> **What to work on**: Print the lines below without any changes, from the first line through the line that contains "[x=200, y=322]", with both included.

> **Lines from a collection**:

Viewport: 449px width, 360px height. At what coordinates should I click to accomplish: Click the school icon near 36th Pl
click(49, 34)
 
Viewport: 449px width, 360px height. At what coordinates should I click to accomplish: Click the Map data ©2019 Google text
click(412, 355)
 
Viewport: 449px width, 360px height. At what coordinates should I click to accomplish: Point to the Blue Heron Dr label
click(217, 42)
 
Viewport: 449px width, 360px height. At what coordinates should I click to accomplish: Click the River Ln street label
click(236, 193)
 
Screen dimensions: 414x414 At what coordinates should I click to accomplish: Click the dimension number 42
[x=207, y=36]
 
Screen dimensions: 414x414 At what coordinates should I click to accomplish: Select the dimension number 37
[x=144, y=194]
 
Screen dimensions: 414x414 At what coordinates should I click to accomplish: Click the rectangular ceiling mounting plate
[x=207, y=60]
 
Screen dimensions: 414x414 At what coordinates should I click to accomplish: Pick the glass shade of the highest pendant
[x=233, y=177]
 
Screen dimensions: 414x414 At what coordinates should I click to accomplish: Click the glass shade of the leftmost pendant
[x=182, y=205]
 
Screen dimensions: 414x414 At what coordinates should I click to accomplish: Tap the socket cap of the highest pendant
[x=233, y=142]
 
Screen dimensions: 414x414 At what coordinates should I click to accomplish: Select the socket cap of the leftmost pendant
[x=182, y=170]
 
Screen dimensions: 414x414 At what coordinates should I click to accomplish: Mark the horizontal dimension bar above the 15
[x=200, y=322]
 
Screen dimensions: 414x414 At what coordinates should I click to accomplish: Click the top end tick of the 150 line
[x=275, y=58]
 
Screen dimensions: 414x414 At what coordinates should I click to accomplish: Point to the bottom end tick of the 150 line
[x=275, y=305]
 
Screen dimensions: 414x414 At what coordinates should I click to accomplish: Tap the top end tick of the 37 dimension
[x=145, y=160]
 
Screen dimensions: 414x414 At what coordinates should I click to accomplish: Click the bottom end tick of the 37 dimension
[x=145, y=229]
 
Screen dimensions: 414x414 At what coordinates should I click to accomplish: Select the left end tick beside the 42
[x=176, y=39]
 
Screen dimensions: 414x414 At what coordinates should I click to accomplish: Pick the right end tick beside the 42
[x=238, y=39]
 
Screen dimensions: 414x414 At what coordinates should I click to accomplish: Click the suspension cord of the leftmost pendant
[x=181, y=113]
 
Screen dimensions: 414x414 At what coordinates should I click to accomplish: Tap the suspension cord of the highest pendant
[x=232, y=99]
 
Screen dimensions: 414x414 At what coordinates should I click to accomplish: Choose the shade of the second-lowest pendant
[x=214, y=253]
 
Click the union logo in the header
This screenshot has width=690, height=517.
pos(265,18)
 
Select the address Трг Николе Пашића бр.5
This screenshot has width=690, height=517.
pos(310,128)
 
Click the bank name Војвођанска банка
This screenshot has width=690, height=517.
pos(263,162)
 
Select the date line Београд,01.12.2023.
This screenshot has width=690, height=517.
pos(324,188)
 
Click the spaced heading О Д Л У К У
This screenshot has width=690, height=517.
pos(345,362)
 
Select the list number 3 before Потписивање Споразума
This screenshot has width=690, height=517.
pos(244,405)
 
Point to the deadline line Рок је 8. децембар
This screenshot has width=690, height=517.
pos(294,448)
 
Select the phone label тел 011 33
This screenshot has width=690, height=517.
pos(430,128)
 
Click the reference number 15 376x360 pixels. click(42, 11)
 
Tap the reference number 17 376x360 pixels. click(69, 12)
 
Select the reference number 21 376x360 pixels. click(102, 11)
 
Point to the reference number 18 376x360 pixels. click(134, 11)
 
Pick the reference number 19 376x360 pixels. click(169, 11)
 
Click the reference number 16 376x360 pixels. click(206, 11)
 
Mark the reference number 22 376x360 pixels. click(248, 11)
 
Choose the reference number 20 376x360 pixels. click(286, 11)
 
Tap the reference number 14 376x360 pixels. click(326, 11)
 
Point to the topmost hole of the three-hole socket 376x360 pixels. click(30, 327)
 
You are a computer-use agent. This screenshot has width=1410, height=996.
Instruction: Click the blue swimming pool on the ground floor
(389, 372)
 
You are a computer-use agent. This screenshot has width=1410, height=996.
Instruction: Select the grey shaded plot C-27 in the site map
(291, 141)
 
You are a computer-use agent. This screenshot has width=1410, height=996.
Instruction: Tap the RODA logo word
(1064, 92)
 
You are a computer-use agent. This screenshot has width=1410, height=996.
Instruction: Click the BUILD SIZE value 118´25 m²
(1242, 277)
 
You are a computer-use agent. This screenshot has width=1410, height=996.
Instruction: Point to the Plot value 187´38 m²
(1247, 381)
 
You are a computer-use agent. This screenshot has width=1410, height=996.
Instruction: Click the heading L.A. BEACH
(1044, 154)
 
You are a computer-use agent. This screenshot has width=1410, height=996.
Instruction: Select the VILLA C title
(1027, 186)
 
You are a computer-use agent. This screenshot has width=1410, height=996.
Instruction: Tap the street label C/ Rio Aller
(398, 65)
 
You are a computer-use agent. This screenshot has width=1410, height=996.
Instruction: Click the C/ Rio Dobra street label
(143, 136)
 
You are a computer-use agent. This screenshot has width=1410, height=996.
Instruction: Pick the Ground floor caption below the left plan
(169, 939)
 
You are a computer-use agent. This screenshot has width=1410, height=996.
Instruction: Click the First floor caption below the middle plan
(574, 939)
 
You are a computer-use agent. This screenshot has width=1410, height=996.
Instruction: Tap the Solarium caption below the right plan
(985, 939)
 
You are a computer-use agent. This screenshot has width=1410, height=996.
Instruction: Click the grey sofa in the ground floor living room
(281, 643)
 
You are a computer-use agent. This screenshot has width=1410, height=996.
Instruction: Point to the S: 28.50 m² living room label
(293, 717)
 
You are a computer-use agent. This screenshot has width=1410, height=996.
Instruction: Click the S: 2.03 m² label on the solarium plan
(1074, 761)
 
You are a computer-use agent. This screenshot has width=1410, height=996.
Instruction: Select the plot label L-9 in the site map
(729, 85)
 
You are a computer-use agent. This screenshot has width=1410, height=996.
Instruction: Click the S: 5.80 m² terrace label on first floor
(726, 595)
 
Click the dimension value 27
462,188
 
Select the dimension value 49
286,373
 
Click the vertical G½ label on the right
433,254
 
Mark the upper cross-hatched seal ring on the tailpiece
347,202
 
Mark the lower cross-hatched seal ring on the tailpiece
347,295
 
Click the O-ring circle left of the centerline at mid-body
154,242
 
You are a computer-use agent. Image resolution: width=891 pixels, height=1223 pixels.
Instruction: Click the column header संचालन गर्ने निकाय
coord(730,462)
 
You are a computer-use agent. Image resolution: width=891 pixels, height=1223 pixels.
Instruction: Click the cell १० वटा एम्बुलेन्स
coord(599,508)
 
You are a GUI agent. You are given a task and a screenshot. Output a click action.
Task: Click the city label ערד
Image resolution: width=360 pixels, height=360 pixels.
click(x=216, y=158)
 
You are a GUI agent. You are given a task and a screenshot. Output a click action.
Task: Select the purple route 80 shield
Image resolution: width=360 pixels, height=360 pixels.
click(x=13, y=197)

> **Task solution**:
Viewport: 449px width, 360px height. At what coordinates should I click to accomplish: Click the school icon near 36th Pl
click(49, 34)
 
Viewport: 449px width, 360px height. At what coordinates should I click to accomplish: Click the Map data ©2019 Google text
click(412, 355)
 
Viewport: 449px width, 360px height. At what coordinates should I click to accomplish: Point to the Blue Heron Dr label
click(217, 42)
 
Viewport: 449px width, 360px height. At what coordinates should I click to accomplish: Click the River Ln street label
click(236, 193)
 
Screen dimensions: 414x414 At what coordinates should I click to accomplish: Click the dimension number 42
[x=207, y=36]
 
Screen dimensions: 414x414 At what coordinates should I click to accomplish: Select the dimension number 37
[x=144, y=194]
 
Screen dimensions: 414x414 At what coordinates should I click to accomplish: Click the rectangular ceiling mounting plate
[x=207, y=60]
 
Screen dimensions: 414x414 At what coordinates should I click to accomplish: Pick the glass shade of the highest pendant
[x=233, y=177]
 
Screen dimensions: 414x414 At what coordinates should I click to accomplish: Click the glass shade of the leftmost pendant
[x=182, y=205]
 
Screen dimensions: 414x414 At what coordinates should I click to accomplish: Tap the socket cap of the highest pendant
[x=233, y=142]
 
Screen dimensions: 414x414 At what coordinates should I click to accomplish: Select the socket cap of the leftmost pendant
[x=182, y=170]
 
Screen dimensions: 414x414 At what coordinates should I click to accomplish: Mark the horizontal dimension bar above the 15
[x=200, y=322]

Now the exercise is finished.